A new tool for evaluating the physics of coupled atmosphere–ocean variability in nature and in general circulation models

Abstract

Intermediate models of the coupled tropical atmosphere–ocean system have been used to illuminate the physics of interannual climate phenomenon such as El Nino Southern Oscillation (ENSO) in the tropical Pacific and to explore how the tropics might respond to a forcing such as changing insolation (Milankovitch) or atmospheric carbon dioxide. Importantly, most of the intermediate models are constructed as anomaly models: models that evolve on a prescribed climatological mean state, which is typically prescribed and done so on a rather ad hoc basis.

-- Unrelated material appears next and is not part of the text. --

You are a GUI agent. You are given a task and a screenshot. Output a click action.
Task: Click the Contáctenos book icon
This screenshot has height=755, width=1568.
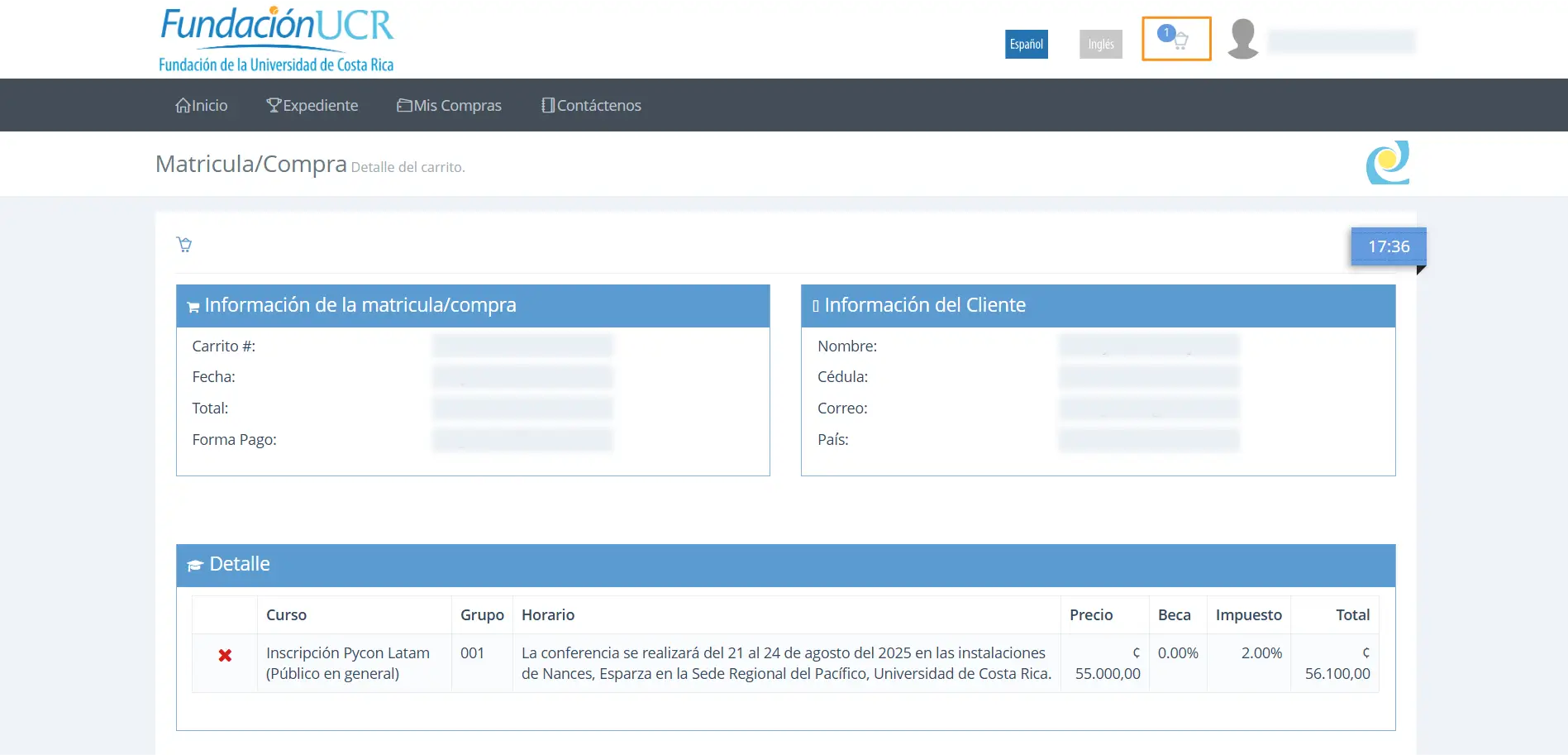pos(548,105)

Here we show how the observed climatological mean state fields [ocean currents and upwelling, sea surface temperature (SST) and atmospheric surface winds] can be incorporated into a linearized intermediate model of the tropical coupled atmosphere–ocean system: called Linear Ocean–Atmosphere Model (LOAM), it is a linearized version of the Zebiak and Cane model. With realistic, seasonally varying mean state fields, we find that the essential physics of the ENSO mode is very similar to that in the original model and to that in the observations and that the observed mean fields support an ENSO mode that is stable to perturbations. Thus, our results provide further evidence that ENSO is generated and maintained by stochastic (uncoupled) perturbations. The method that we have outlined can be used to assimilate any set of ocean and atmosphere climatological data into the linearized atmosphere–ocean model. In a companion paper, we apply this same method to incorporate mean field output from two global climate models into the linearised model. We use the latter to diagnose the physics of the leading coupled mode (ENSO) that is supported by the climate models, and to illuminate why the structure and variance in the ENSO mode changes in the models when they are forced by early Holocene and Last Glacial Maximum boundary conditions.